Kubefeeds Team A dedicated and highly skilled team at Kubefeeds, driven by a passion for Kubernetes and Cloud-Native technologies, delivering innovative solutions with expertise and enthusiasm.

6 Steps To Shift Platform Engineering From Reactive to Proactive

3 min read

A common criticism of DevOps has been the lack of emphasis on the “dev” side of the equation, with most of the effort going towards optimizing the operational and security aspects. As a result, platform engineers have sometimes been perceived as mere “order takers,” simply fulfilling specific feature requests rather than proactively identifying and solving the underlying developer pain points.

In my job, I talk a lot with engineering leads at other companies about what’s working and not working in their platform engineering teams.
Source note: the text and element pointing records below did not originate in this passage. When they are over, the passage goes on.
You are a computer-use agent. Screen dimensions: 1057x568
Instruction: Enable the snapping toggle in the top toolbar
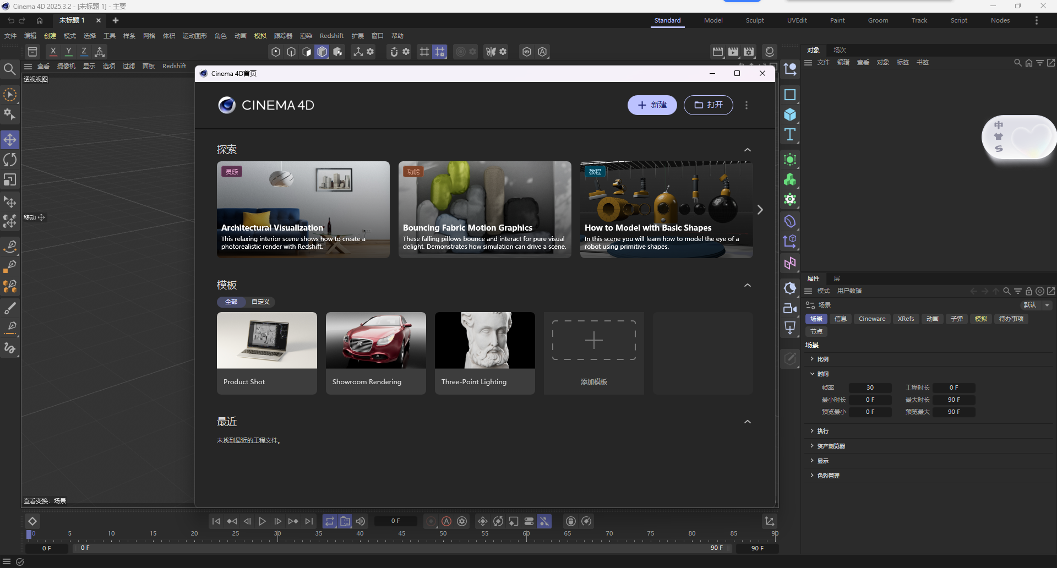point(394,52)
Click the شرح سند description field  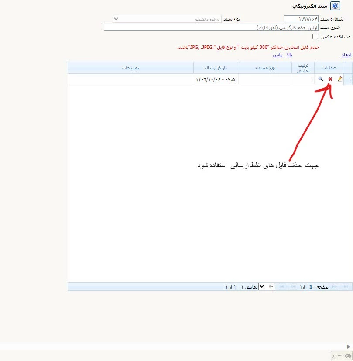click(211, 27)
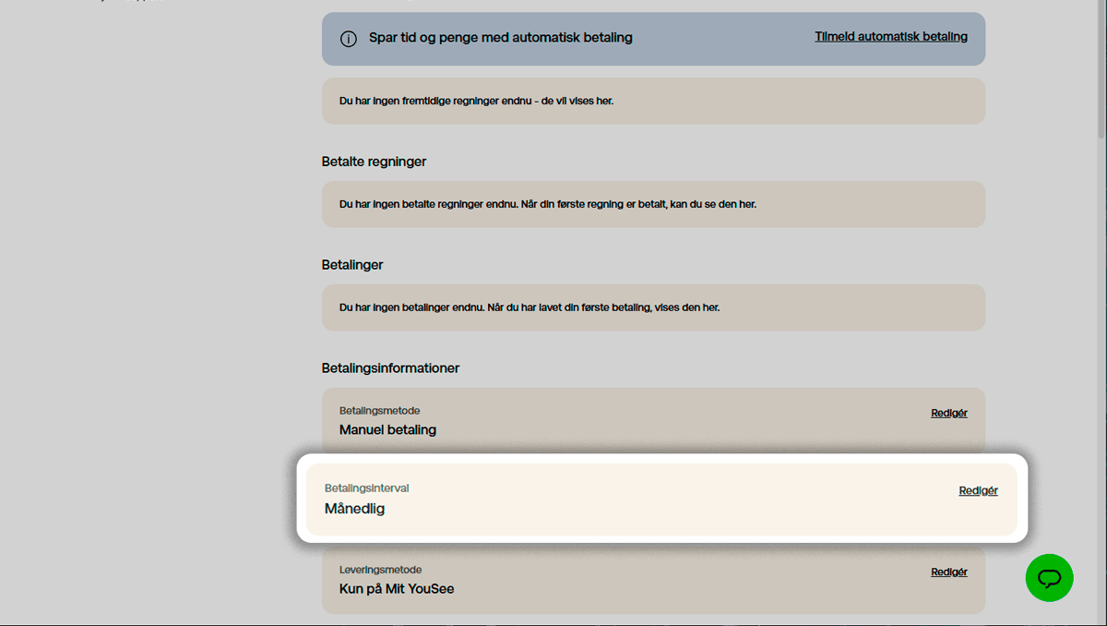1107x626 pixels.
Task: Click the upcoming bills empty-state banner
Action: coord(653,101)
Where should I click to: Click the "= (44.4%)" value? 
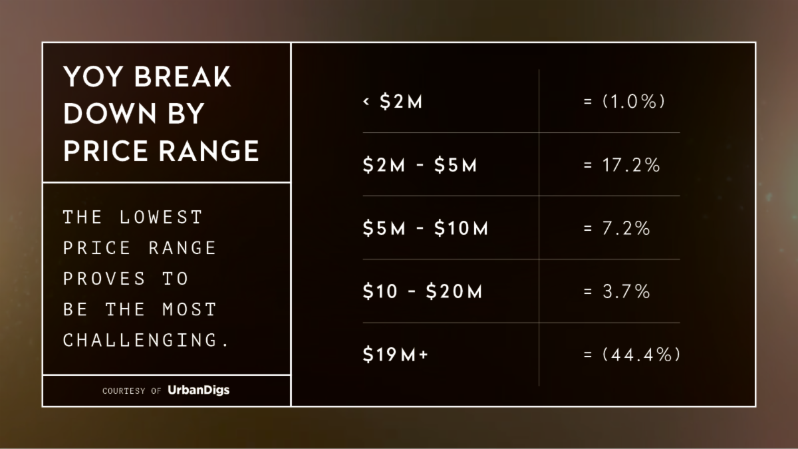click(632, 355)
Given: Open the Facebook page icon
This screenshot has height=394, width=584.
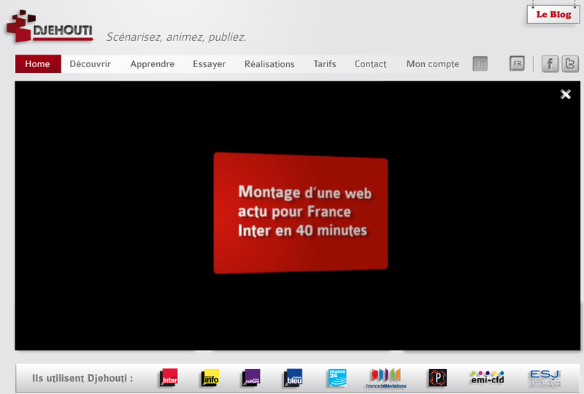Looking at the screenshot, I should (550, 64).
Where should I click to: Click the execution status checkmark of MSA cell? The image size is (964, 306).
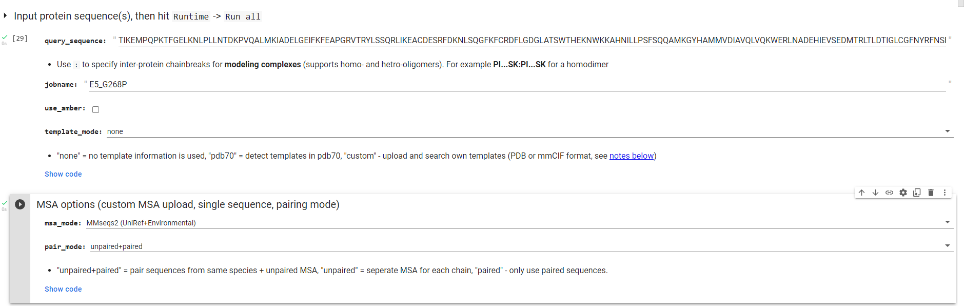[x=5, y=202]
One of the biggest complaints is that the teams spend most of their time throwing a surfeit of tools at various problems while rarely engaging with developers to understand their day-to-day challenges. That mentality leads them to a patchwork of disconnected solutions that fail to scale with a growing org and become more burdensome than helpful.

Instead of merely focusing on the backend infrastructure, platform engineers should start thinking like product managers. Product managers build tools and features based on user feedback and needs and prioritize user experience and value delivery.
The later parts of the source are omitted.